**Record excerpts**
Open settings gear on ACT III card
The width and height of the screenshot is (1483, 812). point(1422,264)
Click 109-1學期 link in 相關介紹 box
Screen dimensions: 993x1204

==

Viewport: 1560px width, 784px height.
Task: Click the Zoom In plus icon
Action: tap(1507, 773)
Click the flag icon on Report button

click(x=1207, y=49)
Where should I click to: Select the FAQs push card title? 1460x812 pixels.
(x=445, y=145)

**Problem statement**
Everything starting at the line containing "Open settings gear on ACT III card" and ending at the line containing "Screen dimensions: 993x1204" in the records above should be repeated exactly, and only that.

**Task solution**
Open settings gear on ACT III card
The width and height of the screenshot is (1483, 812). point(1422,264)
Click 109-1學期 link in 相關介紹 box
Screen dimensions: 993x1204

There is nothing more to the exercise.